- [Set tasks]
A: Repeat word for word the part of the puppy training article that begins with the words containing "Puppies are capable" and ends with "ready to learn!".
B: According to the puppy training article, at what age do puppies typically arrive in their new homes?
C: In the puppy training article, why should you trade the puppy a small treat for the toy during play? Answer in one to three sentences.

Puppy Training: Sooner Rather than Later

Puppies are capable of learning basic obedience cues at a surprisingly young age – even before most leave their litters for their forever homes.  By the time they land – at 8-9 weeks of age – they are already scoping out their new environments.  They are ready to learn! 

Puppy training extends well beyond housetraining.  Installing a preference for outdoor elimination sits at the top of most new puppy parents’ training goals.  A proactive program is the most effective approach for a reliable end result.  (No bells or barking at the door.)

While puppies explore the world with their mouths, there is no reason owners must suffer damaged personal belongings.  Set up for success by managing the space your puppy has access to and incorporate appropriate ways to provide environmental enrichment and to channel puppy’s need to chew.  These preferences last a lifetime, avoiding damaged belongings AND potential injury to your dog.

Impulse Control and Bite Inhibition

Teaching your puppy a handful of basic obedience cues helps reduce impulsivity and molds a reactive puppy into a thinking dog.  The most useful cue to this end is “wait”.  Puppies who learn to wait for what they want exhibit calm behaviors and develop a higher tolerance for frustration. 

Puppies learn bite inhibition from their mothers and littermates.  When a puppy fails to “modify his mouth”, he is clearly and unceremoniously “told” by his canine family.  The more excited a puppy becomes, the more excessively he uses his mouth.  When playing with your puppy, game rules help to teach bite inhibition.  Arousal level escalates during play, but interruptions via obedience cues regulate it.  Part of the game should include relinquishing the toy as asked.  “Trade” the puppy a small treat for the toy to help him learn there is no threat to releasing a valuable object from his mouth.  Puppies who grab a treat or toy from your hand should be reminded to “take it gently”.  She only obtains the treat or toy when she complies and softens her mouth.

- [Dataset content]
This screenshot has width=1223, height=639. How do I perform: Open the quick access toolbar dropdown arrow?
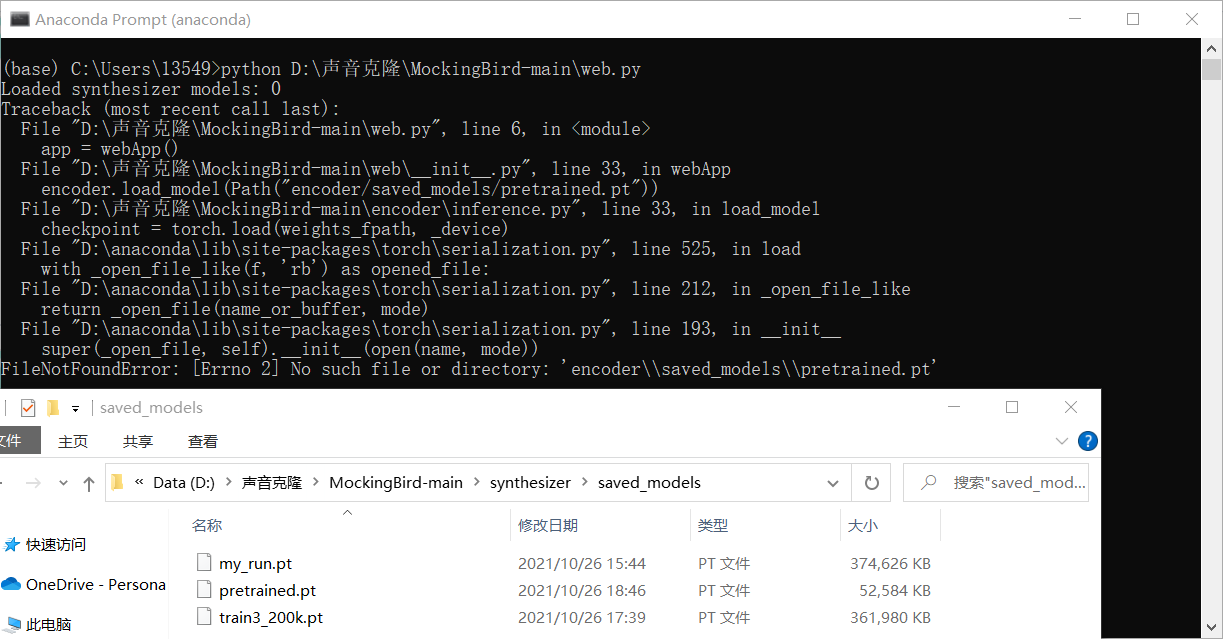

* * *

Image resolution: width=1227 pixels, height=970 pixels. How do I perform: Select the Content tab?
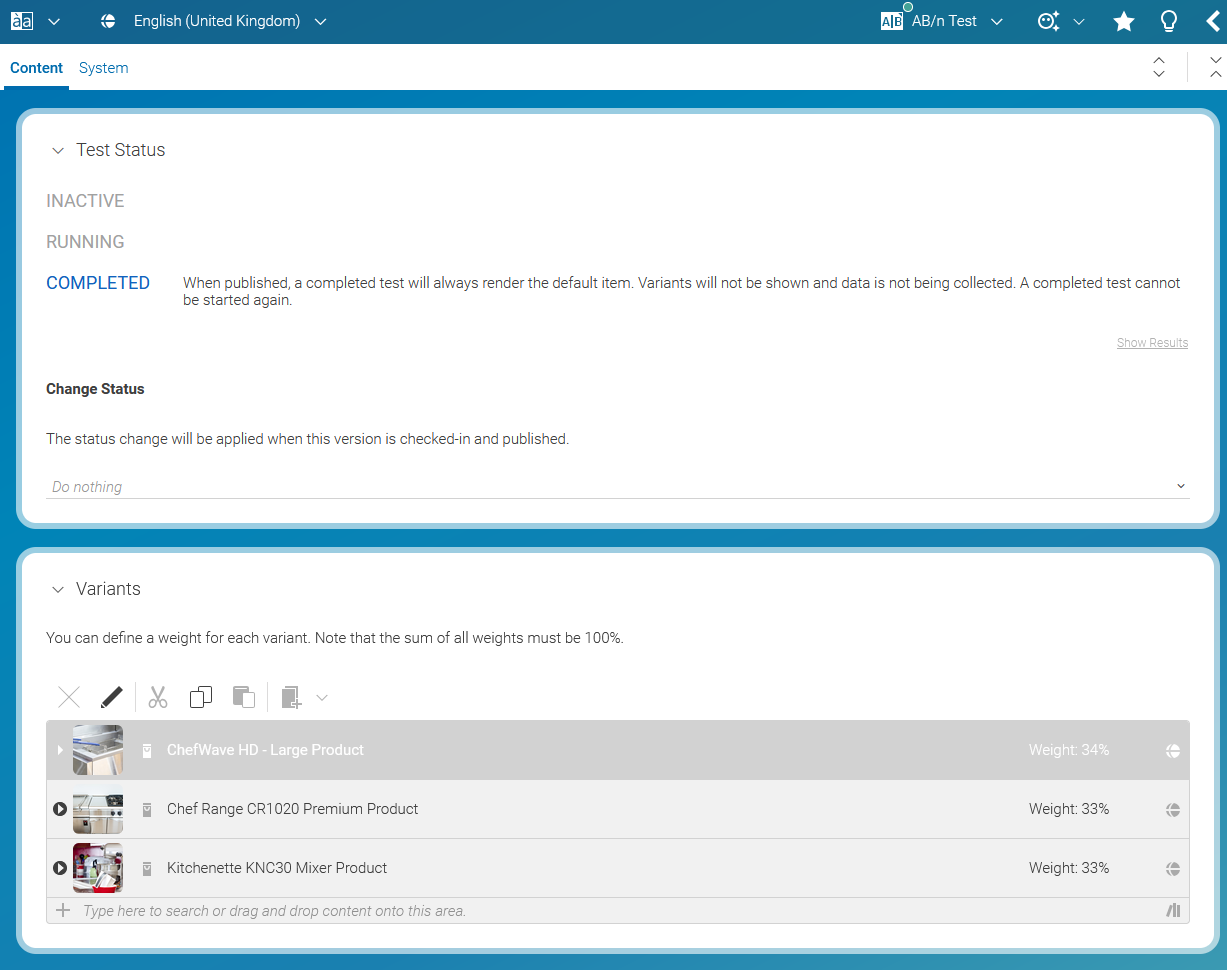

- [Solution set]
A:
Puppies are capable of learning basic obedience cues at a surprisingly young age – even before most leave their litters for their forever homes.  By the time they land – at 8-9 weeks of age – they are already scoping out their new environments.  They are ready to learn!

B: At 8-9 weeks of age.

C: The trade helps the puppy learn that releasing a valuable object from his mouth poses no threat.